Records for this task below:

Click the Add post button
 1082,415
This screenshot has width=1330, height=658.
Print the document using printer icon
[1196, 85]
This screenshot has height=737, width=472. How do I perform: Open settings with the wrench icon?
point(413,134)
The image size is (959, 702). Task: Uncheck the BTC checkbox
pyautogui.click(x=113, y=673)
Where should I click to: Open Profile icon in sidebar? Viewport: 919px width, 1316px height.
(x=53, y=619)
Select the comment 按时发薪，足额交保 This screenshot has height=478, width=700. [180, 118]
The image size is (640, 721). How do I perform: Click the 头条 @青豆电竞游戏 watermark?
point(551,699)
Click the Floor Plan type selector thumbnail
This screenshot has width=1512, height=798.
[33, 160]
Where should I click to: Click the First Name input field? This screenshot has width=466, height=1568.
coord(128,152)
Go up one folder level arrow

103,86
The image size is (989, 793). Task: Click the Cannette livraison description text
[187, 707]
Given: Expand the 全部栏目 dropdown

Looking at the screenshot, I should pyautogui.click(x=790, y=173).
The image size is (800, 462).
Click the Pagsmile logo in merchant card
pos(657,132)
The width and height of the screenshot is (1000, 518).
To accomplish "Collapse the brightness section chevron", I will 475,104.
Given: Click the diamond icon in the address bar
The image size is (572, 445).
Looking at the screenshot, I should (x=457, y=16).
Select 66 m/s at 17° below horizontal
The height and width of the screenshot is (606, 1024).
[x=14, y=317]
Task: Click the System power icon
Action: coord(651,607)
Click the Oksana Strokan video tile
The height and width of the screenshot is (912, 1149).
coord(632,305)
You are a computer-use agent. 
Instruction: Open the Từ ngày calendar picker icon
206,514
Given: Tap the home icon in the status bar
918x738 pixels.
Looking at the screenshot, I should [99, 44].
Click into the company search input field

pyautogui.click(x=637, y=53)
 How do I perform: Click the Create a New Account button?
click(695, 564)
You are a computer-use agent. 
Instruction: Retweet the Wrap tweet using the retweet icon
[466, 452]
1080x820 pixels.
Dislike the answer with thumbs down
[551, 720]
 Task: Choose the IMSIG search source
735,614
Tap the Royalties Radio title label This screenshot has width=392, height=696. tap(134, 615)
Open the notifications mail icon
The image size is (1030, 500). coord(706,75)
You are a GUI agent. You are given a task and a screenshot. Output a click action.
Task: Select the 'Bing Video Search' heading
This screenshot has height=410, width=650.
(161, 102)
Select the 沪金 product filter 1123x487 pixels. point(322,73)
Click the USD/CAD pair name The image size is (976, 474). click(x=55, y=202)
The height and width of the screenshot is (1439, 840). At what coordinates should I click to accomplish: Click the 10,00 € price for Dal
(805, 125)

End of Records for this task.

▸ **Work order**: The data above is to be given again, with every line exact.

▸ **Result of this exercise**:
Click the Add post button
 1082,415
This screenshot has width=1330, height=658.
Print the document using printer icon
[1196, 85]
This screenshot has height=737, width=472. How do I perform: Open settings with the wrench icon?
point(413,134)
The image size is (959, 702). Task: Uncheck the BTC checkbox
pyautogui.click(x=113, y=673)
Where should I click to: Open Profile icon in sidebar? Viewport: 919px width, 1316px height.
(x=53, y=619)
Select the comment 按时发薪，足额交保 This screenshot has height=478, width=700. [180, 118]
The image size is (640, 721). How do I perform: Click the 头条 @青豆电竞游戏 watermark?
point(551,699)
Click the Floor Plan type selector thumbnail
This screenshot has width=1512, height=798.
[33, 160]
Where should I click to: Click the First Name input field? This screenshot has width=466, height=1568.
coord(128,152)
Go up one folder level arrow

103,86
The image size is (989, 793). Task: Click the Cannette livraison description text
[187, 707]
Given: Expand the 全部栏目 dropdown

Looking at the screenshot, I should pyautogui.click(x=790, y=173).
The image size is (800, 462).
Click the Pagsmile logo in merchant card
pos(657,132)
The width and height of the screenshot is (1000, 518).
To accomplish "Collapse the brightness section chevron", I will 475,104.
Given: Click the diamond icon in the address bar
The image size is (572, 445).
Looking at the screenshot, I should (x=457, y=16).
Select 66 m/s at 17° below horizontal
The height and width of the screenshot is (606, 1024).
[x=14, y=317]
Task: Click the System power icon
Action: coord(651,607)
Click the Oksana Strokan video tile
The height and width of the screenshot is (912, 1149).
coord(632,305)
You are a computer-use agent. 
Instruction: Open the Từ ngày calendar picker icon
206,514
Given: Tap the home icon in the status bar
918x738 pixels.
Looking at the screenshot, I should [99, 44].
Click into the company search input field

pyautogui.click(x=637, y=53)
 How do I perform: Click the Create a New Account button?
click(695, 564)
You are a computer-use agent. 
Instruction: Retweet the Wrap tweet using the retweet icon
[466, 452]
1080x820 pixels.
Dislike the answer with thumbs down
[551, 720]
 Task: Choose the IMSIG search source
735,614
Tap the Royalties Radio title label This screenshot has width=392, height=696. tap(134, 615)
Open the notifications mail icon
The image size is (1030, 500). coord(706,75)
You are a GUI agent. You are given a task and a screenshot. Output a click action.
Task: Select the 'Bing Video Search' heading
This screenshot has height=410, width=650.
(161, 102)
Select the 沪金 product filter 1123x487 pixels. point(322,73)
Click the USD/CAD pair name The image size is (976, 474). click(x=55, y=202)
The height and width of the screenshot is (1439, 840). At what coordinates should I click to accomplish: Click the 10,00 € price for Dal
(805, 125)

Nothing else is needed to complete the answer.